**WORK REQUIRED:**
Transcribe the passage of the source code comparison thread below, from "On old uni lecturer" to "Any cool ideas?", word for word.

**SUPPLIED TEXT:**
----------

Hey all. This is just an idea. Quite a way from implementation.
On old uni lecturer of mine has given me his “source code comparison” system.
This can compare millions of lines of source code and find copied bits really quickly. Even if variables/functions are renamed or moved around.
This was used to compare different Linux/UNIX versions and find borrowed bits of code. Written in c it’s top knotch and runs super fast.
Anywho it can be adapted to support html/php/js and I had the idea of comparing themes/plugins here on the market. Mostly for reviewers to help them find duplicate submissions really easily.
It would ignore common things like jquery, while flagging less common blocks of code that come from a different author account.
Well just an idea. What do people think? Any cool ideas?
It would probably be nice to be run during the review process so no themes which have borrowed code could be uploaded BUT there is one big flaw… there are millions of free code snippets / scripts out there which authors use so this would need to be able to stop these showing (popular scripts like sliders / js scripts etc).
Yep that would be an interesting one to tackle! Some sort of threshold whereby a certain percentage of a theme has to match another theme, or ignore a snippet if it appears in a large number of themes (e.g. prettyPhoto js) across multiple authors.
I have to do that a lot, I have ideas in my head and have to bash my head in to stop thinking about working on it… but some do come to fruition but most get scrapped
There are a lot of obstacles to overcome but it would be helpful for Envato to be able to eliminate the copies at the review stage.
Interesting idea.
Question: How is code compared ? Is it pulled from database , or files are directly scanned every time ?
Maybe this can be a community project?
Where we setup a site and you just give the program two different theme links to compare?
It tokenizes all the code first into smaller cached files, and then compares those using some fancy logic. No database. Although you would need one to keep track of all these raw files and provide a nice web interface to the c backend.

----------

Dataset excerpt
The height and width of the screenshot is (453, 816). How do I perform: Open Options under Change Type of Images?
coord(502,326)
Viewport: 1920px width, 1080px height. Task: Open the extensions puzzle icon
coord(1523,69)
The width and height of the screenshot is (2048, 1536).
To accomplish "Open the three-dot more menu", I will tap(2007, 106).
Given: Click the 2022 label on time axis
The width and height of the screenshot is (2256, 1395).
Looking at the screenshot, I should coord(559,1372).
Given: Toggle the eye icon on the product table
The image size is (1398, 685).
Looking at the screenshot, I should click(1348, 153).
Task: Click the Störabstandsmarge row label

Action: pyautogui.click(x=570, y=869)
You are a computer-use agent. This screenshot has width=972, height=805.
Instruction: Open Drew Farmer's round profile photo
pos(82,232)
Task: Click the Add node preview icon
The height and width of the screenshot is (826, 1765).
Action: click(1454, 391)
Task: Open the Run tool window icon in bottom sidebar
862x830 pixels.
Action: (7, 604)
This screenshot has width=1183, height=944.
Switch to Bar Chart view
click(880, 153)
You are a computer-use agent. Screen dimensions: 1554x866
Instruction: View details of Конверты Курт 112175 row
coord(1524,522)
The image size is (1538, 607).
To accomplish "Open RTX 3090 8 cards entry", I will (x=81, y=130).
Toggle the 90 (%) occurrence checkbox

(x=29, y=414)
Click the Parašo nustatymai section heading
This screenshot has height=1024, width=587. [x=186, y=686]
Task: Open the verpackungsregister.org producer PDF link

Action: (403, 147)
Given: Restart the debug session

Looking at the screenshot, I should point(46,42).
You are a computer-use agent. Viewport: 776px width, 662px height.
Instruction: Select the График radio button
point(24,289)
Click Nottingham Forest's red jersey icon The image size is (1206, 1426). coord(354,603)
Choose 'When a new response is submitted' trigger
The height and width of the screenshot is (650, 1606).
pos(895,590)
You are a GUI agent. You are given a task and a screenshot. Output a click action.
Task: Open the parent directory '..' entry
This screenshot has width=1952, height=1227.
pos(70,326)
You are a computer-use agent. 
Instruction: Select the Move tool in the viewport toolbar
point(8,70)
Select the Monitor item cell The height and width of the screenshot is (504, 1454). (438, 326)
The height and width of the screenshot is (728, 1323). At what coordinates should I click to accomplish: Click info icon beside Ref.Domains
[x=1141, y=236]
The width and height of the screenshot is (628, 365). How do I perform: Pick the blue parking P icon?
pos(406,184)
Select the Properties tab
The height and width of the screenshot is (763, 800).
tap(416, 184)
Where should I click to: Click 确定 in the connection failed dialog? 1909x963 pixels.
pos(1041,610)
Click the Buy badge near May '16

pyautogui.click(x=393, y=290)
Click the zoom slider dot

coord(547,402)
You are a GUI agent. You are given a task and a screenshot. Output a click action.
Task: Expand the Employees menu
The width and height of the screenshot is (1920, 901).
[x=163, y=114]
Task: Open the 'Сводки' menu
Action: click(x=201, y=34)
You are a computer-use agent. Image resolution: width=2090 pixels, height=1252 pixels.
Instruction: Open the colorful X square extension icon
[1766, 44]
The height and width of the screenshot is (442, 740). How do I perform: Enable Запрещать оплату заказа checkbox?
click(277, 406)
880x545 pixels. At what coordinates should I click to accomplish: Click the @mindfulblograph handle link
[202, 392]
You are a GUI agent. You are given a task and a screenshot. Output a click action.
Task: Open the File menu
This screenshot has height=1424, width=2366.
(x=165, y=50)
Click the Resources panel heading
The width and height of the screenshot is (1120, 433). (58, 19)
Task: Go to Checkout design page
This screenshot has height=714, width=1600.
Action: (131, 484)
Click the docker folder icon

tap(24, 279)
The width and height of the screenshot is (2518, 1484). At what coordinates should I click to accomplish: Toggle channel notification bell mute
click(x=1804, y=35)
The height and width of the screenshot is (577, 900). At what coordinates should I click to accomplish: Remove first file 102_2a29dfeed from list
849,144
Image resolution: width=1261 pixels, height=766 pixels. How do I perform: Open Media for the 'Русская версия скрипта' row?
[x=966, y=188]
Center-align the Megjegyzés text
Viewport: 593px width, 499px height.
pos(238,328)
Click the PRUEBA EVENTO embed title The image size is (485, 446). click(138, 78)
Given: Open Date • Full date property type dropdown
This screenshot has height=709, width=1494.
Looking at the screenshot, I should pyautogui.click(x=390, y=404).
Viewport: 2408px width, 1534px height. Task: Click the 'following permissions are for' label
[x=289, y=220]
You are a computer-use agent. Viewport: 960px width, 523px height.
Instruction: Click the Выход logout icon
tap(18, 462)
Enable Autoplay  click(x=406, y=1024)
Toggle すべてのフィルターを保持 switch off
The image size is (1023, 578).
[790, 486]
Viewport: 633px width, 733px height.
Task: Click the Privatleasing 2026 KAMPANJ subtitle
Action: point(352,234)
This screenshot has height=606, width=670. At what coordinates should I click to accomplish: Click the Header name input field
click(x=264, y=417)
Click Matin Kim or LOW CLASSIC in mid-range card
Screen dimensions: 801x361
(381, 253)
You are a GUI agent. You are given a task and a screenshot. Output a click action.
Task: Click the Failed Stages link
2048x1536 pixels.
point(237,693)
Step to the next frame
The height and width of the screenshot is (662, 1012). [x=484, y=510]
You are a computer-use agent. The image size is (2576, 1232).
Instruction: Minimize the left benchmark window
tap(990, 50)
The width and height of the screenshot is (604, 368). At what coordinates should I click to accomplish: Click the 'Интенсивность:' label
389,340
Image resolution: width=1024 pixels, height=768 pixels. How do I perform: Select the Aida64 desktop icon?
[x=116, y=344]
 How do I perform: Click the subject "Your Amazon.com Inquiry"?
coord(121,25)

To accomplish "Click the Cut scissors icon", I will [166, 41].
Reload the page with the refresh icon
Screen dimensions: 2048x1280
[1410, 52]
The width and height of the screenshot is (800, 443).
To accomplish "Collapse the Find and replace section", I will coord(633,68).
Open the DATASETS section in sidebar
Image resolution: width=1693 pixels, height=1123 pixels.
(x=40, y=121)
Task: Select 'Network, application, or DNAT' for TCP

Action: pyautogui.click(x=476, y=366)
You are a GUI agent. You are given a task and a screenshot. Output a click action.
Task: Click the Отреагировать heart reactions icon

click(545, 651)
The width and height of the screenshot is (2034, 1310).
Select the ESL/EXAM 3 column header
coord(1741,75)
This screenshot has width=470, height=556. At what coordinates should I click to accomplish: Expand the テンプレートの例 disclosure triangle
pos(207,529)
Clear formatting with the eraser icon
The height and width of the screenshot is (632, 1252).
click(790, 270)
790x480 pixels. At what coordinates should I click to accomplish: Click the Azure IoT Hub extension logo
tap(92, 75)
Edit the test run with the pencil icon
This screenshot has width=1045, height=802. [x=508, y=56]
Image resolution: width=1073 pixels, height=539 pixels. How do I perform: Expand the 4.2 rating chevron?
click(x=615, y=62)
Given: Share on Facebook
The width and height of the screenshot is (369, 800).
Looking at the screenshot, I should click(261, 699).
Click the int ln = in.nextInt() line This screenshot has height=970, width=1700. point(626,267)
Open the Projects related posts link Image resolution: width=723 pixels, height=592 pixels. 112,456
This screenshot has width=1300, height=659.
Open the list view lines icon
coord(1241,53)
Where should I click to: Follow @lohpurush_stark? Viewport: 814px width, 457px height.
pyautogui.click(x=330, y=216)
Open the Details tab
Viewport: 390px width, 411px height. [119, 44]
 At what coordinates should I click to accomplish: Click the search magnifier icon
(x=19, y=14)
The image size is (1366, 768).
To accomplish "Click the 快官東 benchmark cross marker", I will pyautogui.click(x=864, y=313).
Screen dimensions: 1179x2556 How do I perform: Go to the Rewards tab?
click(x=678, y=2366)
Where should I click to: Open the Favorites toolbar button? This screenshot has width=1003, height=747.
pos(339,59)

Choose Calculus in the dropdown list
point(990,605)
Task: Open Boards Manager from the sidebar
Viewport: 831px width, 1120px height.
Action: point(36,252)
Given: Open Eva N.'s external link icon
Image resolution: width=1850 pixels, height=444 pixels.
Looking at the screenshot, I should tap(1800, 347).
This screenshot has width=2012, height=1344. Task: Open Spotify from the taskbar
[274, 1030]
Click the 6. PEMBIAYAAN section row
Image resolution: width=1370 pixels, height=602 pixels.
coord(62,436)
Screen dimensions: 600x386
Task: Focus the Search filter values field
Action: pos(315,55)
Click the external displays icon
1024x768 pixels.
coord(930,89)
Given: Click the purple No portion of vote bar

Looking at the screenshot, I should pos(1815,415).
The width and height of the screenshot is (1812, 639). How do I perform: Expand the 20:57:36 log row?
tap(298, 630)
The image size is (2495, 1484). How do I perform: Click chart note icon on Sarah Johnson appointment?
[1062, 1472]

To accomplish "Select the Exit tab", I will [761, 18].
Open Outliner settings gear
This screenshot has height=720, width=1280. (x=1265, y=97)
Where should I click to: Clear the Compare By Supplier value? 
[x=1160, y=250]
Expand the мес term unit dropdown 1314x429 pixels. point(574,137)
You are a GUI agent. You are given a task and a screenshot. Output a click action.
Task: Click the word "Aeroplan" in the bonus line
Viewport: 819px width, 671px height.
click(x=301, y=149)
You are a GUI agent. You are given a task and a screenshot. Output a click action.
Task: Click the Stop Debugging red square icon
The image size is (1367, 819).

----------

**RESPONSE TO THIS TASK:**
On old uni lecturer of mine has given me his “source code comparison” system.
This can compare millions of lines of source code and find copied bits really quickly. Even if variables/functions are renamed or moved around.
This was used to compare different Linux/UNIX versions and find borrowed bits of code. Written in c it’s top knotch and runs super fast.
Anywho it can be adapted to support html/php/js and I had the idea of comparing themes/plugins here on the market. Mostly for reviewers to help them find duplicate submissions really easily.
It would ignore common things like jquery, while flagging less common blocks of code that come from a different author account.
Well just an idea. What do people think? Any cool ideas?